### EXERCISE TASK A
In the voting essay passage, what total scholarship amount goes to the National-level Voice of Democracy winner?
### EXERCISE TASK B
Copy the voting essay passage verbatim from "It is easy to" to "or elect officials.".

begin PROVIDED PASSAGE

It is easy to think of American politics in terms of wars, economic trends, or generational issues, and to feel that one vote couldn’t possibly matter. But the truth is, one vote on every little millage, proposition, and referendum is our honor, our heritage, and our power. American politics has problems and plenty of division, but through it all, Americans have a voice, and the hope for our future is to face our problems, and use our voices to keep some privileges the same and to make changes when we need to protect our freedom and act to make laws or elect officials.

As Americans we enjoy freedom and our vote helps maintain that freedom. From electing George Washington as the first President of the United States to creating the constitutions of each state in the union; from the 15th amendment granting the very right to vote to every citizen regardless of “race, color, or previous condition of servitude” to the 19th amendment extending that right to include both sexes, every vote has been a voice, and those voices together create laws and elect individuals.

The strength of the United States is in its democratic values, its checks and balances, and its unity. We vote on issues and people. What is democracy if not people and issues? We must all have a voice in the issues and a stake in the people we choose to represent us. My vote matters because my voice is power. It might help determine what kind of healthcare my family and I will have, whether my right to bear arms is in jeopardy, or how my taxes will be allocated. I may help decide which supreme court justices will be appointed, or what immigration

policies will be in place. My voice may help determine our country’s policy on trade, war, the environment and the economy, even down to college costs and gas prices. My vote is my voice and my voice is my freedom. I don’t think there is any question of why my vote matters. The only question would be why anyone would abstain from exerting their power, their privilege as a citizen, and their voice, all contained in a simple vote.

About Voice of Democracy and Patriot Pen Programs

According to VFW Post 4090 Commander Bill Almy, “The Voice of Democracy and Patriot Pen program is the VFW's shining star when it comes to youth activities and programs. Voice of Democracy it's geared for high school level students to write essays and record their essays to be judged and screened at the post level with the opportunity to advance to District, State department and National level for total scholarship of $30,000 in college tuition to the winner at National level.”

The essays are normally two to three minutes long and the topic is chosen by the Veterans of Foreign Wars organization each year.

The Patriot Pen essay program is an opportunity for Middle School students to participate in a similar essay program. The topic again is chosen by the Veterans of Foreign Wars organization and the prize package is less than Voice of Democracy winners. The Patriot Pen program gives middle schoolers and opportunity to test their skills in the essay program and once they get to high school level participate in Voice or Democracy for greater Rewards.

The Portland Beacon has made arrangements with VFW Post 4090 to publish some of the submissions it received this year. The words, thoughts and ideas shared in the submissions are those of the author.

end PROVIDED PASSAGE
begin INFORMATION PROVIDED

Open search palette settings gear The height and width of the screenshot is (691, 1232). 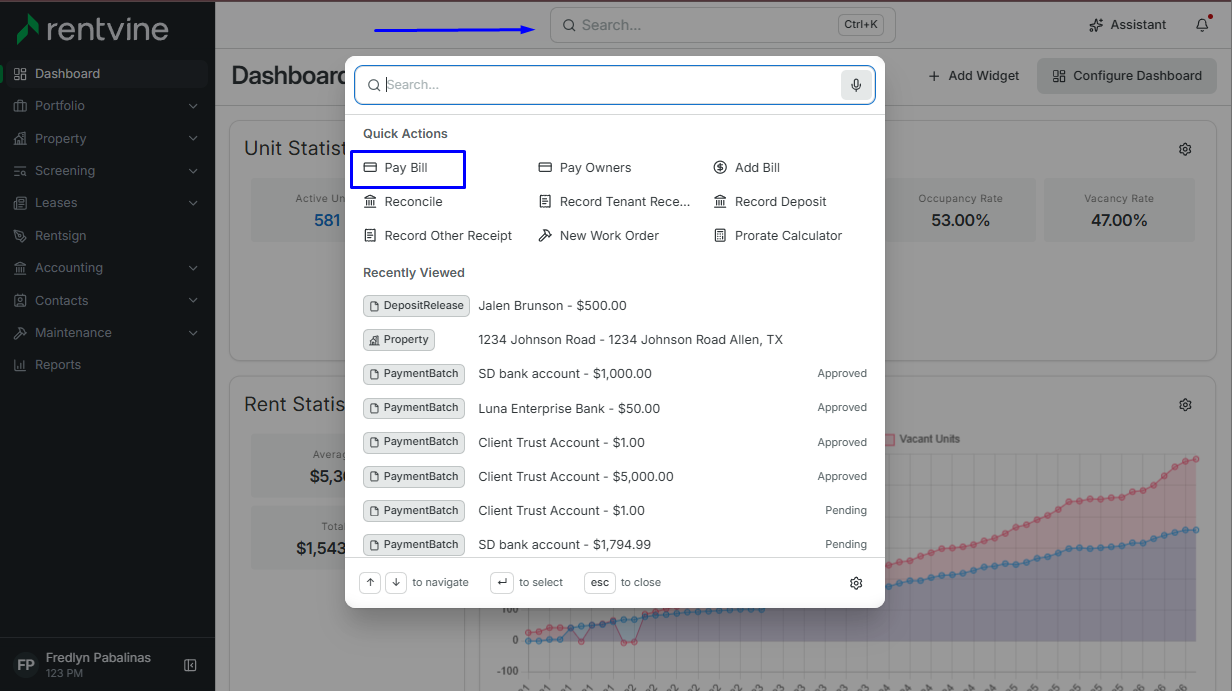[856, 583]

end INFORMATION PROVIDED

### FULL RESPONSE A
$30,000 in college tuition.

### FULL RESPONSE B
It is easy to think of American politics in terms of wars, economic trends, or generational issues, and to feel that one vote couldn’t possibly matter. But the truth is, one vote on every little millage, proposition, and referendum is our honor, our heritage, and our power. American politics has problems and plenty of division, but through it all, Americans have a voice, and the hope for our future is to face our problems, and use our voices to keep some privileges the same and to make changes when we need to protect our freedom and act to make laws or elect officials.